Saturday, October 20, 2007

Harga minyak


Pelaku Bisnis Dituntut Efisien dalam Penggunaan Energi

Jakarta, Kompas - Kenaikan harga minyak akan menjadi beban tambahan bagi pelaku industri secara global. Oleh sebab itu, pelaku industri dituntut untuk memanfaatkan mesin produksi maupun teknologi yang efisien dalam penggunaan energi.

Menurut Ketua Gabungan Industri Alat-alat Mobil dan Motor Achmad Safiun, Jumat (19/10) di Jakarta, di Indonesia, kenaikan harga minyak mendatangkan masalah lebih serius karena mesin-mesin industri sebagian besar tergolong kedaluwarsa.

Mesin-mesin tua ini lebih boros menyedot bahan bakar dalam proses produksi. Akibat konsumsi energi yang lebih besar itu, biaya produksi industri di Indonesia pun menjadi jauh lebih tinggi dibandingkan biaya produksi di negara-negara lain. Oleh sebab itu, desakan efisiensi melalui peremajaan mesin di Indonesia menjadi makin kuat.

"Masalahnya, industri kita sulit melakukan itu. Karena untuk membangun industri modern yang efisien harus ada kredit investasi jangka panjang dari perbankan. Nah, di Indonesia, enggak ada lagi bank yang mau investasi seperti itu," kata Safiun.

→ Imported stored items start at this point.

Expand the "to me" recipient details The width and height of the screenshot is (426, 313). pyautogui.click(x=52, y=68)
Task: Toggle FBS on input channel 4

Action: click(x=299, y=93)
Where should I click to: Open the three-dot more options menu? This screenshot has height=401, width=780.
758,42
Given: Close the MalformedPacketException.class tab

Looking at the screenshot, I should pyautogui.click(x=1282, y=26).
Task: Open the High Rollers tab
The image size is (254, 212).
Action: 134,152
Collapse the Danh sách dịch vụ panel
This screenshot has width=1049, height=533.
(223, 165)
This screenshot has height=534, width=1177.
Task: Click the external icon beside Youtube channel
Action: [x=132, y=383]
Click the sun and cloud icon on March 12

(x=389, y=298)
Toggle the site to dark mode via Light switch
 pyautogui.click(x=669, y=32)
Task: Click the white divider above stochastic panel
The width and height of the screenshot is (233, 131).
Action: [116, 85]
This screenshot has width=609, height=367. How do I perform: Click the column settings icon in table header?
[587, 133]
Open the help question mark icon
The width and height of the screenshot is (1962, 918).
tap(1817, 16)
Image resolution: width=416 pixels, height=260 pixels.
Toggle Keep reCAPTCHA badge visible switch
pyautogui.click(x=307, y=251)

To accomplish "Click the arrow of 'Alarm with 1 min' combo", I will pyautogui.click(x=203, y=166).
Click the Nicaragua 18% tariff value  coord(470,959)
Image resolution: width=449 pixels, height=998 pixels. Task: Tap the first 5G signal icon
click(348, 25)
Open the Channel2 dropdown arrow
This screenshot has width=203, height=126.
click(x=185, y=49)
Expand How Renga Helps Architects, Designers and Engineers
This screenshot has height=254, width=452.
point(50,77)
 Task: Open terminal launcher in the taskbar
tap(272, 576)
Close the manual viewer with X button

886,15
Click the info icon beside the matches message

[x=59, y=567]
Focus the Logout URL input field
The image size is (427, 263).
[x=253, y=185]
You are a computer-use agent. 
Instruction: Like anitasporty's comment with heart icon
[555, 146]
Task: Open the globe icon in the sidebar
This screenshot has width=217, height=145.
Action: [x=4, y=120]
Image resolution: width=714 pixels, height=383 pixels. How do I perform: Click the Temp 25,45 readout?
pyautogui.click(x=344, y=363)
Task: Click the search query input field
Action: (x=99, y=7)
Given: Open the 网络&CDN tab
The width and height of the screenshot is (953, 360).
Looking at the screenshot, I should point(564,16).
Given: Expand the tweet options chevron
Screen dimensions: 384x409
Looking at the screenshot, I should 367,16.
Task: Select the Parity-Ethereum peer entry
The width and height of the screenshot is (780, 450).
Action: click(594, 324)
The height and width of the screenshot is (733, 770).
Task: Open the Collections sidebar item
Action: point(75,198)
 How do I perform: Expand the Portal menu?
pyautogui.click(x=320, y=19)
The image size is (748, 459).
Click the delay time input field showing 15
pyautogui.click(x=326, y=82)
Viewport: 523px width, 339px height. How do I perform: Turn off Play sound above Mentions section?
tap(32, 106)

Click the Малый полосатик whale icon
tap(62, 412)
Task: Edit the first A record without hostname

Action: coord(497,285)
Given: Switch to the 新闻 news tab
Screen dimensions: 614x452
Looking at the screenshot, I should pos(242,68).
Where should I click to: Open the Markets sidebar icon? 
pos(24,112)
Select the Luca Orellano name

Di sisi lain, pemerintah pun masih setengah-setengah mengembangkan bahan bakar energi terbarukan. "Padahal, tanpa jaminan energi, industri Indonesia akan mati. Kita tinggal menganyam bikin kerajinan saja," ujar Safiun.

Di Bandung, Ketua Kamar Dagang dan Industri Indonesia (Kadin) Daerah Jawa Barat Iwan Dermawan Hanafi mengatakan, lonjakan harga minyak ini harus diperhatikan secara saksama, apakah ini sebagai kondisi sesaat atau terus berkelanjutan. Pelaku industri harus cermat menyiasati harga minyak tersebut. Namun, yang pasti, saat ini harus dikembangkan penggunaan energi alternatif dalam rangka penghematan biaya.

"Masalahnya, energi alternatif apa yang terbaik. Sebab, pemakaian energi lain masih terbentur banyak kendala. Contohnya batu bara yang dinilai banyak pihak tak ramah lingkungan," ujarnya.

Ketua Pengembangan Agribisnis Pondok Pesantren Sunan Drajat Lamongan Hendra Natakarmana mengatakan, permasalahan bahan bakar minyak (BBM) di dalam negeri ibarat bom waktu. Kondisinya tinggal menunggu cadangan minyak bumi yang akan habis tersedot.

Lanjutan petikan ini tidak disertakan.